December 20, 2013, 2:59 PM — You thought you were shopping for family and friends this holiday season, but in doing so you may have also given a nice present to retailers: your data.
Over the past several months, a growing number of retailers -- including major chains Bloomingdale's, American Apparel and Brookstone -- have hired technology companies to help them learn more about what shoppers are doing in their stores. Spend 30 minutes trying on high-heel shoes, only to make a beeline for the coat rack? Foot traffic patterns like that might be looked at later. Or maybe you just wandered aimlessly around. That also could be interesting to the retailer.
You may not always be in the dark on this. There are also some businesses, such as the Apple Store, which have installed sensors so they can alert you to special deals or products as you walk past them, if you have downloaded a certain app on your iPhone and agreed to let it recognize your location. You walk past the sensor, which could be a Wi-Fi or Bluetooth hotspot, and it wakes up the app, displaying content or a push notification related to some nearby product. Apple says it's not doing any "tracking," that the content is only sent from the store to the shopper, not vice versa.

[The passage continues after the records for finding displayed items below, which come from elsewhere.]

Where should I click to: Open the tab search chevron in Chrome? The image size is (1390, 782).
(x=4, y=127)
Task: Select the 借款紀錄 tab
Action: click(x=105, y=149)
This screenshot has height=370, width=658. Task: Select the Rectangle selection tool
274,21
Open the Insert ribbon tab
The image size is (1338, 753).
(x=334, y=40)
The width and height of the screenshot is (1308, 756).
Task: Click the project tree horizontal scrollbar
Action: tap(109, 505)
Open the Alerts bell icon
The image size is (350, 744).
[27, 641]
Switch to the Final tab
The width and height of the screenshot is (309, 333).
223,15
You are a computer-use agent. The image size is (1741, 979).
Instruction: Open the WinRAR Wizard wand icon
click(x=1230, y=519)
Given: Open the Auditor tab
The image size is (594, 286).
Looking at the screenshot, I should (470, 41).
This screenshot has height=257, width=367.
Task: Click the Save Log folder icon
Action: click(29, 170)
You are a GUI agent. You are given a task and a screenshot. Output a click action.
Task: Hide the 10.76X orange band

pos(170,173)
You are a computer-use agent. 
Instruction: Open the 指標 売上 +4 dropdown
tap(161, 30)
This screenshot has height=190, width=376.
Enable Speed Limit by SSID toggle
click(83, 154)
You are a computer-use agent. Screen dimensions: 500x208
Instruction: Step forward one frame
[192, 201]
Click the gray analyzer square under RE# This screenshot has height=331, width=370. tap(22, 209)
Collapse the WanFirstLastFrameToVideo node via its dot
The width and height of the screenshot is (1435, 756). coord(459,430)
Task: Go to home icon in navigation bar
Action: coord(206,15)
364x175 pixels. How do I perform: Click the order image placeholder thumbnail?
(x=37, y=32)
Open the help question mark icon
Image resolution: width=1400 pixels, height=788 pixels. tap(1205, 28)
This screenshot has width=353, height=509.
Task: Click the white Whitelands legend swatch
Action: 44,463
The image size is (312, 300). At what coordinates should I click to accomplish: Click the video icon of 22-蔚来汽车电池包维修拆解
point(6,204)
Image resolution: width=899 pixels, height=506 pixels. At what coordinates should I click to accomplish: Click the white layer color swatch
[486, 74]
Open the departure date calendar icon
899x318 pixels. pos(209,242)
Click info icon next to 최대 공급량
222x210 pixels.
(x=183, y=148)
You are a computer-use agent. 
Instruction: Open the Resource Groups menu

It makes sense that Apple would want to clarify its intentions. Because for some people, the thought that stores might be analyzing their movements, looking back at where they were, even if only as a group, might creep them out. Nordstrom learned this last year, when it started following Wi-Fi signals from shoppers' smartphones and later ended the project following some negative reactions.
But for other retailers, the opportunity to learn more about shoppers' habits is still too good to pass up. There are usually several motivations driving them: the dream of beating digital data hoarders like Amazon and eBay at their own game; the desire to better compete against their brick-and-mortar peers; and just a general interest in making improvements to their own business based on new forms of data.
It's all part of a movement referred to by some as "location-based marketing," or "indoor mapping," or, by others, "in-store tracking." But it's difficult to say how widespread the practice is right now, given that the industry is still in its early days, and also because many retailers aren't ready to talk about what they're doing.
The Future of Privacy Forum, a Washington, D.C.-based think tank focused on advancing responsible data practices, estimates that roughly 1,000 businesses in the U.S. and Canada are using mobile location-analytics technologies in some way right now.